과제 내용: 아래 목록에서 "Task: Select the Plan1 sheet tab" 문구가 있는 줄부터 "Tap the MA5:1773.51 indicator label" 문구가 있는 줄까지 양 끝 줄을 포함해 한 글자도 바꾸지 말고 그대로 베껴 쓰세요.

제공 자료:
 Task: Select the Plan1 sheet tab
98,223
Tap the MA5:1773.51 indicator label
...
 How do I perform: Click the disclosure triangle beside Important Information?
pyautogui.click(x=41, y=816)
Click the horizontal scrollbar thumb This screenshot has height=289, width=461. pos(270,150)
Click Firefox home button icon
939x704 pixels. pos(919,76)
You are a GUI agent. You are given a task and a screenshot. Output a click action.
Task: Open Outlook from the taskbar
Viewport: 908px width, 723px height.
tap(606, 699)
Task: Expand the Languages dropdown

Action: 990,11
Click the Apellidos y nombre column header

예상 답안:
 Task: Select the Plan1 sheet tab
98,223
Tap the MA5:1773.51 indicator label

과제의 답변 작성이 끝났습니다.